Beyond the eurozone, banks in Europe’s emerging economies are expected to experience higher capital erosion by 2.4 percentage points. In many of these countries, tighter public budgets meant a lower level of support.
Second, market-based capital thresholds are the most relevant benchmarks.
For many large banks, hybrid capital, which contains elements of both debt and equity, is likely to be an important source of funds at a time when the cost of capital remains high. But investors in hybrid capital typically rely on interest payments.
If policies are not effective, many banks could struggle to meet their so-called “maximum distributable amount” (MDA) capital thresholds, which are higher than their current minimum regulatory requirements. This would lead to restrictions on dividend distributions and hybrid capital interest payments, which could scare off investors.
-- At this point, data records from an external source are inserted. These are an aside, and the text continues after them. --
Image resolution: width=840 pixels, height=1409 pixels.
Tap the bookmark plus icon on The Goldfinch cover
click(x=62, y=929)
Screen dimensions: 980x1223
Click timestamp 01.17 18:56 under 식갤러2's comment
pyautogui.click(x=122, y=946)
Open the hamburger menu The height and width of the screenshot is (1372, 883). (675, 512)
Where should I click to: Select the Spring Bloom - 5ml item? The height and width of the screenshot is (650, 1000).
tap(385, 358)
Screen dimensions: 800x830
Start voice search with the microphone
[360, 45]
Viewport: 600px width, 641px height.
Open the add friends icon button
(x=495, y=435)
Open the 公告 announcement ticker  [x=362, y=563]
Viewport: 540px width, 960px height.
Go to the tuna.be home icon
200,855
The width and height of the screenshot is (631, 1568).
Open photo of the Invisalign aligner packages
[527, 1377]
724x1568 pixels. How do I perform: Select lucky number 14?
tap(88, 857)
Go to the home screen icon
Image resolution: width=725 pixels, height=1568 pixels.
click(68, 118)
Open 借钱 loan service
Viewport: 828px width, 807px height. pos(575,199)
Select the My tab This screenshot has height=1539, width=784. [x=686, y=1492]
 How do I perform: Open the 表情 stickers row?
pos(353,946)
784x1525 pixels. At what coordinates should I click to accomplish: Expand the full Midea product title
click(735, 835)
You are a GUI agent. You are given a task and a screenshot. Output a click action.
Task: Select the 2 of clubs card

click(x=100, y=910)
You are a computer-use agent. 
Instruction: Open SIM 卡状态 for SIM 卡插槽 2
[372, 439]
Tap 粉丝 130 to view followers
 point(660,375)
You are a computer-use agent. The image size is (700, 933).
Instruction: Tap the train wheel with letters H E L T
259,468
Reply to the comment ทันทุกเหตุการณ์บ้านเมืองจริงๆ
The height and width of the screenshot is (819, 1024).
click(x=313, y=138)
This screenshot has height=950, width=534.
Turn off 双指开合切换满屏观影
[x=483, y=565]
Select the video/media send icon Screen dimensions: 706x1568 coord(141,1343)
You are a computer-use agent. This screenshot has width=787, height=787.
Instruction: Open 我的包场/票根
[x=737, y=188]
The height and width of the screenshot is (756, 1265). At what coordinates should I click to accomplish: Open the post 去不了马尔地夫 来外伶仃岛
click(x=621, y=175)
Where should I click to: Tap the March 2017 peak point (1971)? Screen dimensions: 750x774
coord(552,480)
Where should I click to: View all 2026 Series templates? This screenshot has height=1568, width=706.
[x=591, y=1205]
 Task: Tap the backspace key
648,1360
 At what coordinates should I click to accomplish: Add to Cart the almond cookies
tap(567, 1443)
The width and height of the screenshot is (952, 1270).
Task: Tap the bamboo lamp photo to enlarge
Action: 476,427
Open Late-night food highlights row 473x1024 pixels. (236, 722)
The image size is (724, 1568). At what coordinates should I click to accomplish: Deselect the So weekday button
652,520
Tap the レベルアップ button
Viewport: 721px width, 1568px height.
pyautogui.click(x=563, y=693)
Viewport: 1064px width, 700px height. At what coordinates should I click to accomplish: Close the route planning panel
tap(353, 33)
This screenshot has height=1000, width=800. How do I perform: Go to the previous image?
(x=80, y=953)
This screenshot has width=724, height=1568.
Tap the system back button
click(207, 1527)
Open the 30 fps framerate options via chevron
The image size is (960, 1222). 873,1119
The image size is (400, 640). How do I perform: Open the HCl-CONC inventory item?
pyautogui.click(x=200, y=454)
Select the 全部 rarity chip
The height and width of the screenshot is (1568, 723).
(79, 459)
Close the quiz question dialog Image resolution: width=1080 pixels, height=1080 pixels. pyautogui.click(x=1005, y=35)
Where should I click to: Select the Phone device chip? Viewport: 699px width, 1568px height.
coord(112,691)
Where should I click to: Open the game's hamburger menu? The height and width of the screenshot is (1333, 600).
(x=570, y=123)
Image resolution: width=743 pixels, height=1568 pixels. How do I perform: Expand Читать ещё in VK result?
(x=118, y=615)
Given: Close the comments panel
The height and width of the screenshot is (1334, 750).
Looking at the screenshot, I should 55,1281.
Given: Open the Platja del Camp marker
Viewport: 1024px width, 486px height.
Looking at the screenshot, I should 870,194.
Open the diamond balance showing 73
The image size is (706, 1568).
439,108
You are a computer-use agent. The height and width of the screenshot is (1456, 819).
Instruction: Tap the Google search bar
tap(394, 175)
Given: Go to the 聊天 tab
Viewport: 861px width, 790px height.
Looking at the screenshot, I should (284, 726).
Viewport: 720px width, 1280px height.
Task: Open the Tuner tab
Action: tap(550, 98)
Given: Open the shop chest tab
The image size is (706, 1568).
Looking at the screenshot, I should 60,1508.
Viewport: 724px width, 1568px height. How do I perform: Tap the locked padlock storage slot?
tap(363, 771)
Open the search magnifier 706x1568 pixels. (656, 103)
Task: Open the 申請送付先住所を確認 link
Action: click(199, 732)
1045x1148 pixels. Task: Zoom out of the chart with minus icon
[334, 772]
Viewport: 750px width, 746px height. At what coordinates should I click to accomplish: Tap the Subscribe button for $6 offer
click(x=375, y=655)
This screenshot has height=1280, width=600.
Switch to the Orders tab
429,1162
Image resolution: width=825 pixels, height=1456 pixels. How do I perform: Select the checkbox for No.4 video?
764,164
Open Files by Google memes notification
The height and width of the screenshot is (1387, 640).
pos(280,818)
The large banks, which hold around 25% of the capital in these instruments, could be subject to funding pressures.
Third, the speed of recovery is critical.
A prolonged recovery could result in much larger credit losses and higher bad debt provisions. If GDP growth in 2020-2021 is 1.2 percentage points lower than the baseline forecast, the erosion of bank capital could become more pronounced. More than 5% of all banks would be at risk of exceeding their MDA thresholds, even with policies in place. And that share would double if policies don’t work as expected (see graph above).
Policies to keep banks healthy
These results suggest a strategy that focuses on the following areas:
Continue pandemic support policies until recovery is firmly established. A premature reduction in borrower support could create “cliff edge effects” and risk stifling the supply of credit when it is needed most. As the recovery accelerates, eligibility criteria should be strengthened and better targeted. Some direct equity support could also be considered for viable businesses.
Clarify prudential guidelines on the availability and duration of capital relief. Supervisors should clarify the timing of banks’ capital buffers. Banks should be allowed to gradually rebuild capital buffers in order to preserve their lending capacity. Restrictions on dividend distributions and share buybacks are expected to be maintained until the recovery is well underway.
Support balance sheet consolidation by strengthening the management of non-performing loans and the bank resolution framework. As the policy measures expire, the late recognition of losses is likely to trigger a wave of defaults. EU authorities should use the system-wide stress test, expected in July 2021, to assess the need for preventive recapitalizations. Insolvency regimes should be strengthened by addressing administrative constraints and establishing fast-track procedures to restructure debt.
Facing structurally low bank profitability. Banks will take several years to rebuild their capital organically through retained earnings, unless their profitability improves. Banks should therefore increase non-interest income and streamline their operations in order to improve their cost structures, in particular by making greater use of digital technologies. And consolidation could improve bank efficiency, while facilitating better allocation of capital and liquidity within banking groups.